By Chris Oddo | @TheFanChild | Sunday August 1, 2021
Nick Kyrgios has always had a love-hate relationship with professional tennis, and the Aussie pulled no punches as he talked about his past, present and future on Sunday during his pre-tournament press conference at the Citi Open in Washington, D.C.
The 26-year-old World No.58 hinted that his days on tour could actually be numbered.
“Like every time I’m at a tournament, I feel like it could be my last time I’m ever going to be here,” Kyrgios said. “In Atlanta I felt the same way. Washington. I don’t know. I don’t know where I’m at. I feel weird. I feel strange about my career at the moment.”
Kyrgios, a former World No.13 with six ATP titles to his name, has certainly carved his own path on tour. Controversial, enigmatic and wildly entertaining, he has been a polarizing figure, known for his ability to shock and entertain even more than his ability to lock down wins.
But as he has matured, Kyrgios has made peace with himself and the rules of the game, and he has endeared himself to fans across the sport, for his unique talents and his willingness to tell it like it is and conduct his career on his terms.
He has only played seven events since the start of 2020, and he isn’t sure how many more he will play, but he does know that what drives him now is the fun to be had, rather than simply winning.

#### SUPPLIED RECORDS
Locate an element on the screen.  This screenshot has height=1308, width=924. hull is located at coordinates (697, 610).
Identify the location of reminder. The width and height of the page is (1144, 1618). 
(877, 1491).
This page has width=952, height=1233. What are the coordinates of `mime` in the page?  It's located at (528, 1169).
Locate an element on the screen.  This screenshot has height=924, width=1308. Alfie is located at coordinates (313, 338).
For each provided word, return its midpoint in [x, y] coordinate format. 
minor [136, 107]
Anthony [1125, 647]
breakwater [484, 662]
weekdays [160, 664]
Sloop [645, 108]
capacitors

#### TASK 1
From the Kyrgios article, extract the part that opens with the words containing "Kyrgios, a former" and closes with "lock down wins.".
#### TASK 2
According to the Kyrgios article, how many events has Kyrgios played since the start of 2020?
The entries have nothing to do with the Kyrgios article.

#### ANSWER AREA 1
Kyrgios, a former World No.13 with six ATP titles to his name, has certainly carved his own path on tour. Controversial, enigmatic and wildly entertaining, he has been a polarizing figure, known for his ability to shock and entertain even more than his ability to lock down wins.

#### ANSWER AREA 2
Seven.